I love FB, been using if for a few years, never had a problem. I only have about 175 friends, and I don't play any of the games or take quizzes to see if I'm a genius, etc.  But I visit it multiple times every day.  Have the app on my phone, too.

 In fact I reconnected with my current Significant Other thru FB.  We had gone to 1st grade together, and later high school, never dated, and went our separate ways.  52 years later, we started using Messenger to chat, then started calling, etc.  (At the time we lived 5,000 miles and 6 times zones apart.)

So if you are still not on Facebook, you're crazy!  

YMMV
Hoot and/or Annie


----------



## Ken N Tx (Jun 20, 2018)




----------



## SeaBreeze (Jun 20, 2018)

Never used it, don't plan to.


----------



## 911 (Jun 20, 2018)

I use it, but not very often. I do read the posts when I get an e-mail telling me that someone sent me something.


----------



## RadishRose (Jun 20, 2018)

At first, a lot, then only rarely. Lately, due to a family member  moving, using it again just for sending fun things and quick messages.


----------



## moviequeen1 (Jun 20, 2018)

I'm with SeaBreeze,never had the desire to open an acct on Facebook especially after the problems the company had couple months ago.


----------



## StarSong (Jun 20, 2018)

I have love-hate relationship with Facebook.  More hate than love these days, so I mostly ignore it until I can't bear our political situation anymore.  Then I post a short rant, get responses from dozens of friends, and then go dark again for a while. 

At heart I am a highly political animal though I try to subdue that part of me on SF.


----------



## Falcon (Jun 20, 2018)

Tried it once but didn't  like  it.  It has a couple of good  points  but all  the rest  is silly  jibberish, IMO


----------



## Citygirl (Jun 20, 2018)

I'm just not that kind of person  to tell my every move and plan. I do go there to see family pictures but that is about it.  I have nothing against the person that likes that sort of thing. but that is just not for me.nthego:


----------



## Capt Lightning (Jun 21, 2018)

I had a Facebook account for a while in an attempt to contact  ex-colleagues that I had lost touch with.  This worked to a degree, but I soon got sick of the "friends" whom I'd never heard of, telling me that they and two others were having a a double elephant,bacon and cheese burger and a concentrated sugar and caffeine cola,  or posting "selfies"of them waiting for a bus that was 1 minute 17 seconds late.  I don't give a #### what they eat or whether the bus runs them down, so I deleted my account.  Why some people think anyone is interested in what they do is way beyond me.  

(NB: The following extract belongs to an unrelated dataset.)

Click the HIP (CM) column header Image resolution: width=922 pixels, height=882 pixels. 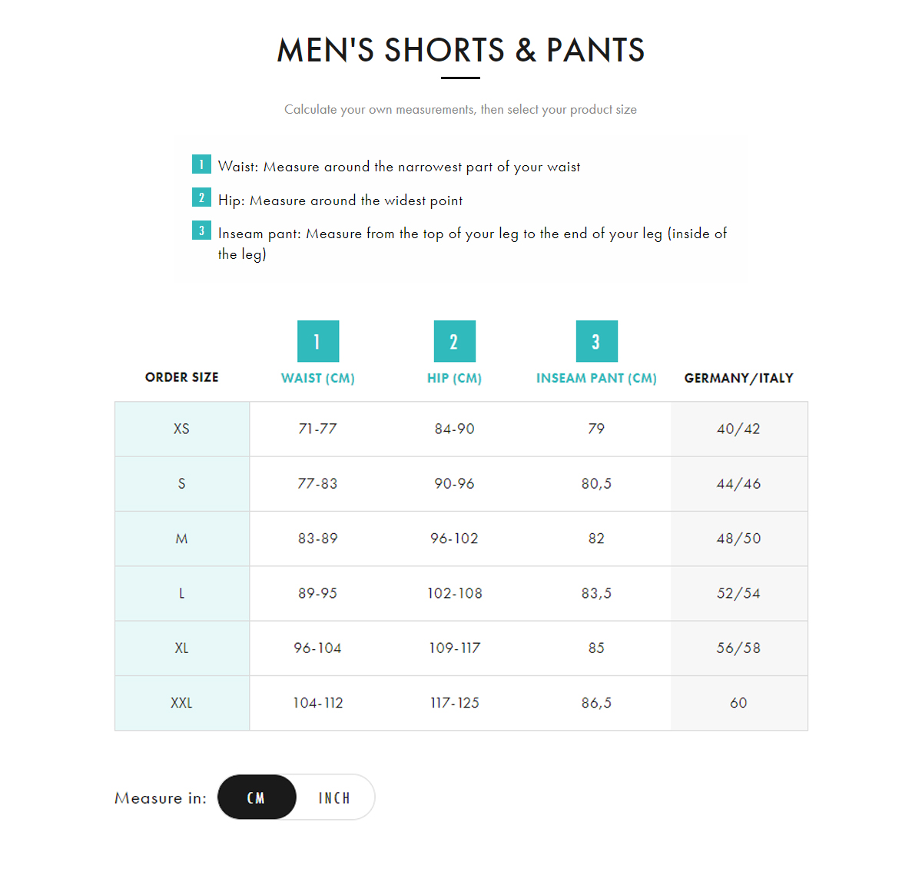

I talk to my real friends and children and we occasionally exchange emails or photos.


----------



## Ken N Tx (Jun 21, 2018)

Capt Lightning said:


> I had a Facebook account for a while in an attempt to contact  ex-colleagues that I had lost touch with.  This worked to a degree, but I soon got sick of the "friends" whom I'd never heard of, telling me that they and two others were having a a double elephant,bacon and cheese burger and a concentrated sugar and caffeine cola,  or posting "selfies"of them waiting for a bus that was 1 minute 17 seconds late.  I don't give a #### what they eat or whether the bus runs them down, so I deleted my account.  Why some people think anyone is interested in what they do is way beyond me.
> 
> I talk to my real friends and children and we occasionally exchange emails or photos.

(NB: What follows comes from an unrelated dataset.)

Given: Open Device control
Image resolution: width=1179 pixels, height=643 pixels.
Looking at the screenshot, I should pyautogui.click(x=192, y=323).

We have a private page for family..I also have a private page for online friends (all male) and we discuss things that our family and friends do not see.


----------



## Capt Lightning (Jun 21, 2018)

Yes, but what's the benefit of Facebook rather than just emailing them?


----------



## Victor (Jun 21, 2018)

I am on facebook but don't like it. Don't understand all the rules.
Why do I get all these contacts I never heard of??
Too much clutter.


----------



## Ken N Tx (Jun 21, 2018)

Capt Lightning said:


> Yes, but what's the benefit of Facebook rather than just emailing them?


I have 6 children and their spouses and 11 adult grandkids...They hardly ever check their email accounts!!
When we have family get-togethers it makes it a lot easier and everyone posts if they are coming and what they are bringing..


----------



## jujube (Jun 21, 2018)

I like Facebook.  It's how I keep up on relative's and friend's events....weddings, grandchildren, trips, births, deaths, etc.


----------



## Vinny (Jun 21, 2018)

I have tried to twice. I have been in the IT field since the days of mainframes only so I am very computer literate and am on my PC most of the day. However I have found Facebook to be a waste of time and a mountain of inconsequential minitua about what my relatives and freinds did that day and every cute thing their kids have done. I love to learn and get information that enlightens or teaches me somethign and all I get are things others think are funny but I do not. I have been hit up by children of cousins for a job or loan. Old girlfreinds found me and told me about their tragic life as drug addicts and hookers. They both cheated on me and Karma bit them in the butt. 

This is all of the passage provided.